Biochemistry, Lipids

Article Author:
Saba Ahmed
Article Editor:
Owais Ahmed
3/19/2020 1:00:45 PM
PubMed Link:
Biochemistry, Lipids


People today are taught to be “hydrophobic.” Fats are said to be bad for people, and they should not be included in the diet. However, fats and lipids are an essential part of the everyday functioning of the human body, down to the molecular level. They are used for some very important processes described below.

Lipids are fatty, waxy, or oily compounds that are truly “hydrophobic” and insoluble in polar solvents such as water, but soluble in organic solvents. Lipids include:

  • Fats and oils (triglycerides)
  • Phospholipids
  • Waxes
  • Steroids

They are a significant part of biological membranes as well as of the myelin sheath that coats and protects the nerves for our neurological functioning.


Fats and oils are esters made up of glycerol, which is a 3-carbon sugar, and 3 fatty acids. Fatty acids are hydrocarbon chains of differing lengths with various degrees of unsaturation that end with carboxylic acid groups. Additionally, fatty acid double bonds could either be cis or trans, which creates many different types of fatty acids. Fatty acids in biological systems usually contain an even number of carbon atoms and are typically 14 carbons to 24 carbons long. Triglycerides store energy, provide insulation, as well as aid in the absorption of fat-soluble vitamins. Fats are normally solid at room temperature, while oils are generally liquid.[1]

An important biological function of lipids involves phospholipids, which comprises the cell membranes of all our cells. They are typically made of a glycerol backbone, 2 fatty acids, and a phosphate group. Phospholipids are amphipathic since they have both hydrophobic and hydrophilic properties. The fatty acid “tail region” is hydrophobic, while the phosphate-containing “head group” is hydrophilic. In the cell membrane, phospholipids arrange in a bilayer manner, providing the cell protection and serving as a barrier to certain molecules. Meaning that the water-loving part faces outwards and the fat-loving part faces inwards. This arrangement helps bring important molecules in and out of the cell. For instance, nonpolar molecules and small polar molecules, like oxygen and water, can easily diffuse, but large, polar molecules, for example, glucose, cannot pass. The large polar molecules, therefore, pass through the membrane with the help of transport proteins.

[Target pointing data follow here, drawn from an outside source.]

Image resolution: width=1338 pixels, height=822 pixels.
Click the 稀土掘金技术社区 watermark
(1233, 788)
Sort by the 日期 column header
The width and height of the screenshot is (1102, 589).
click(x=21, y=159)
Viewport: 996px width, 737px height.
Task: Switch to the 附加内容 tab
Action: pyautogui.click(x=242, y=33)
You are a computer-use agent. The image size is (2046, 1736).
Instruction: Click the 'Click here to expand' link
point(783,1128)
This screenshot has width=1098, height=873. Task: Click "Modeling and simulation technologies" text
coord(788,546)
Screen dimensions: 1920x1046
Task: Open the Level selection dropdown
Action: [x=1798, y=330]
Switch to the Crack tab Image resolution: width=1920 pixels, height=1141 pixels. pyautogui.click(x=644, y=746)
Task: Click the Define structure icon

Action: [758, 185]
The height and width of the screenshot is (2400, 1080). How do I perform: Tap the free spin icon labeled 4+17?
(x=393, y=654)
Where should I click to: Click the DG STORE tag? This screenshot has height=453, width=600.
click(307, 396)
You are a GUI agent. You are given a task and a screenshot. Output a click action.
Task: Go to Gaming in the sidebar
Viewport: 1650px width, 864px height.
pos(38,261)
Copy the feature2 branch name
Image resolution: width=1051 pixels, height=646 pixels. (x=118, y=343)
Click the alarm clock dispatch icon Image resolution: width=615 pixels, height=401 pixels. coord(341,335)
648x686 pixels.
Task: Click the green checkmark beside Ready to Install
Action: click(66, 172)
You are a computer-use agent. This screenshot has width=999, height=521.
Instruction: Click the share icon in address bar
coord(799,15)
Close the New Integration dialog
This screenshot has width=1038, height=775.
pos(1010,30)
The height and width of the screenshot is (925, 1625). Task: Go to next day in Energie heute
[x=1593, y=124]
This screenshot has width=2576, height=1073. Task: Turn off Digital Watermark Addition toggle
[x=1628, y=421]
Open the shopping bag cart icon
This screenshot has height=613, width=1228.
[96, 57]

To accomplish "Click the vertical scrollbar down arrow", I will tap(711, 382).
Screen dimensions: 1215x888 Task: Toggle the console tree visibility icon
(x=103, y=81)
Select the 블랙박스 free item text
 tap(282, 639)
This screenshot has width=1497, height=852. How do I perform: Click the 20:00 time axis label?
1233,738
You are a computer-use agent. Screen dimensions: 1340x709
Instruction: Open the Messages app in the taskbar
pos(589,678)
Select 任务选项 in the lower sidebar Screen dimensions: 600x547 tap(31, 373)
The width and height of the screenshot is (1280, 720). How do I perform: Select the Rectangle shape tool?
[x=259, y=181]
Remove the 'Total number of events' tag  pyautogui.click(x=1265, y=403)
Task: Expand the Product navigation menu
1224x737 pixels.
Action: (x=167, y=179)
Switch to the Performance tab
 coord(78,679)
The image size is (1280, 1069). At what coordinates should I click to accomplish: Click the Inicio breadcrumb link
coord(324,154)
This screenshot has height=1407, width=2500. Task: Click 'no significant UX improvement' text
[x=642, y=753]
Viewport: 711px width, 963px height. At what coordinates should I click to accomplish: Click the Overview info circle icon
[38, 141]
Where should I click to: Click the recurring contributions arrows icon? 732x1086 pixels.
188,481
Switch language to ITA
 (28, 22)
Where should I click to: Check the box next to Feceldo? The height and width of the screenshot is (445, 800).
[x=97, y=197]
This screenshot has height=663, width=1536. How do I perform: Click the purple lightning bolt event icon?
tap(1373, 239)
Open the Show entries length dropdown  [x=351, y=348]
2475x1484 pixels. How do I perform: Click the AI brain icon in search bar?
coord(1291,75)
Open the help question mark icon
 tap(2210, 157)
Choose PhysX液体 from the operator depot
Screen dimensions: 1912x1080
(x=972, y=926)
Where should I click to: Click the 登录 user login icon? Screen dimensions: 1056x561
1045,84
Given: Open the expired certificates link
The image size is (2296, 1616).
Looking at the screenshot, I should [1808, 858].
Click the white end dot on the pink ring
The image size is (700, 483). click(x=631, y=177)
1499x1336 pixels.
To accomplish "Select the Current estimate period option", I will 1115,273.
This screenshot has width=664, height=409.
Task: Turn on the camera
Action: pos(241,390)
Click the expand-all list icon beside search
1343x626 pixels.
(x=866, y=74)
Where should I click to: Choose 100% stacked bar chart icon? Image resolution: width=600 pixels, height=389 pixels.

Another component of lipids are waxes; waxes are esters made of an alcohol and fatty acid. They provide protection, especially to plants in which wax covers the leaves of plants.

A further class includes steroids, which are made up of 4 fused rings. One important type of steroid is cholesterol; cholesterol is produced in the liver and is the forerunner to many other steroid hormones, such as estrogen, testosterone, and cortisol. It is also a part of cell membranes, where it inserts into the bilayer and influences the membrane’s fluidity; cholesterol is even found in the bloodstream.[2]


A clinical example of water-fearing and fat-loving scenarios happens during lipid transport in the plasma. Both cholesterol and triglycerides, since they are nonpolar lipid molecules, must travel in the polar plasma with the help of lipoprotein particles. Lipoproteins are globular particles that consist of triglycerides, cholesterol, phospholipids, and apolipoproteins. Apolipoproteins mainly function as carrier proteins, but also serve as cofactors for enzymes that metabolize lipoproteins and help in lipid component exchange among lipoproteins. Some examples of lipoproteins include chylomicrons, very-low-density lipoproteins (VLDL), intermediate-density lipoproteins (IDL), low-density lipoproteins (LDL), and high-density lipoproteins (HDL); each one is used in a different phase of lipid transport.[3]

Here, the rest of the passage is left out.